— start Available data —

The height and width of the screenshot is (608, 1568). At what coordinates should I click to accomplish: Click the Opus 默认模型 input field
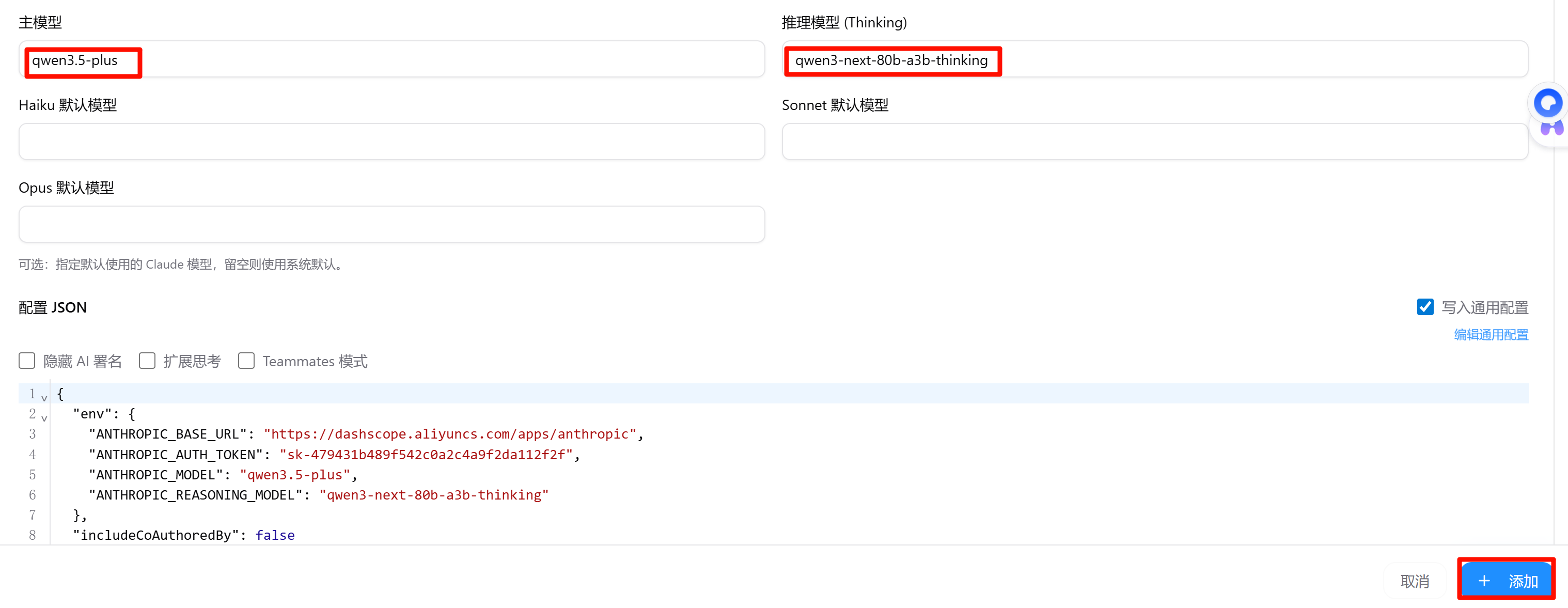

— end Available data —
— start Available data —

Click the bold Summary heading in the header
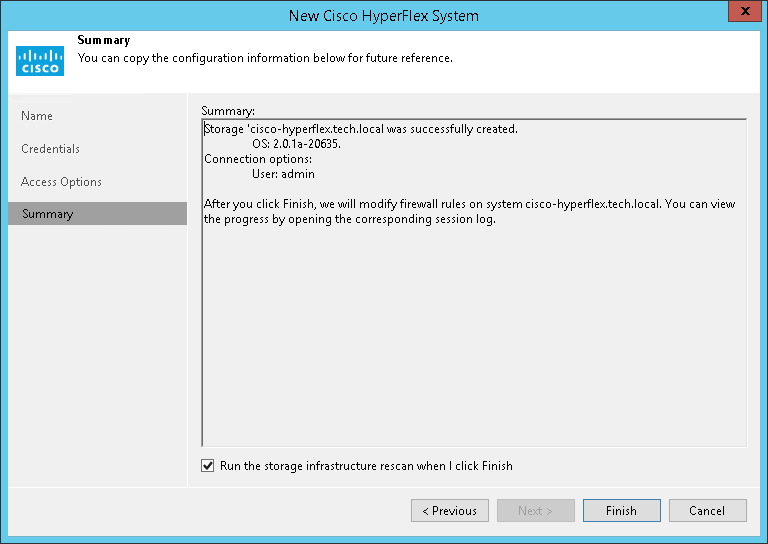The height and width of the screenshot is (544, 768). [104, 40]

— end Available data —
— start Available data —

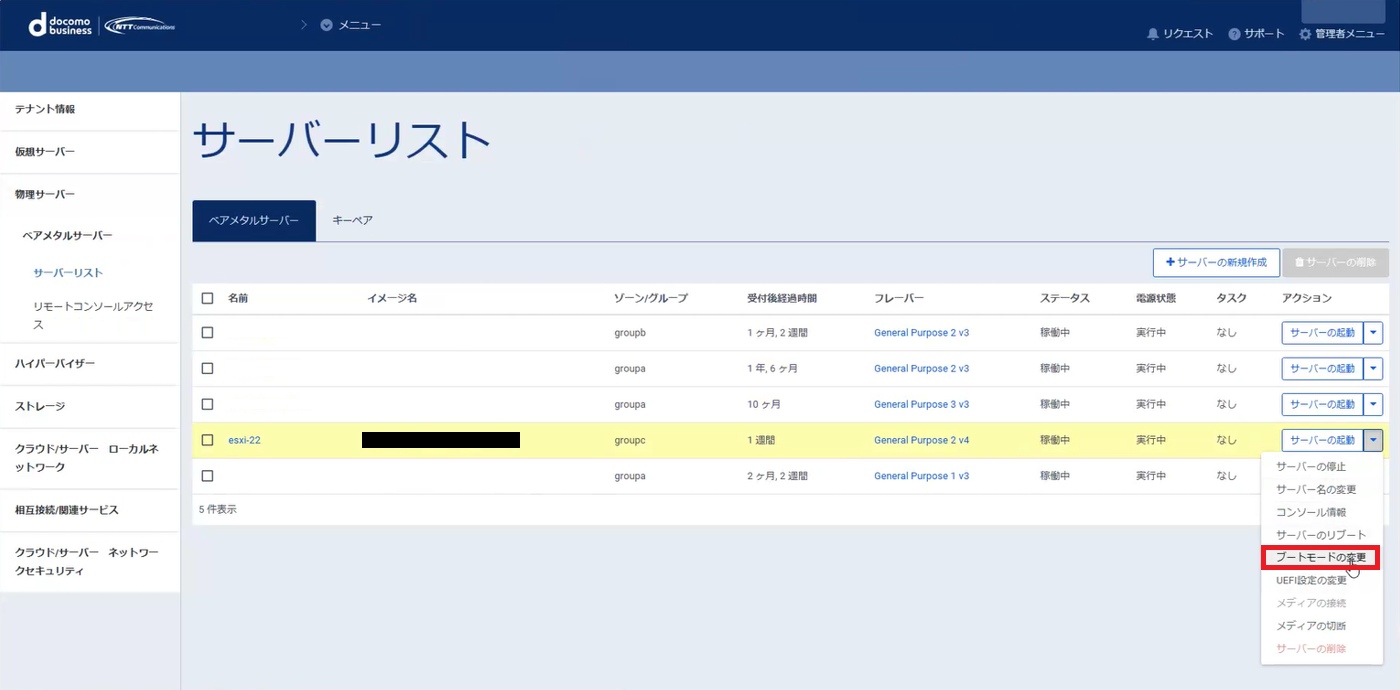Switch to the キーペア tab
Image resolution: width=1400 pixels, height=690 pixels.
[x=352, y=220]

— end Available data —

What you have to do: Turn the records into a Markdown table with the columns "Row" and "Text": begin at the line that has "Switch to the キーペア tab" and stop after the line that has "[x=352, y=220]". Number each kept line in Row, skip any blank lines, and leave out the pictures.

Solution to this problem:
| Row | Text |
|---|---|
| 1 | Switch to the キーペア tab |
| 2 | Image resolution: width=1400 pixels, height=690 pixels. |
| 3 | [x=352, y=220] |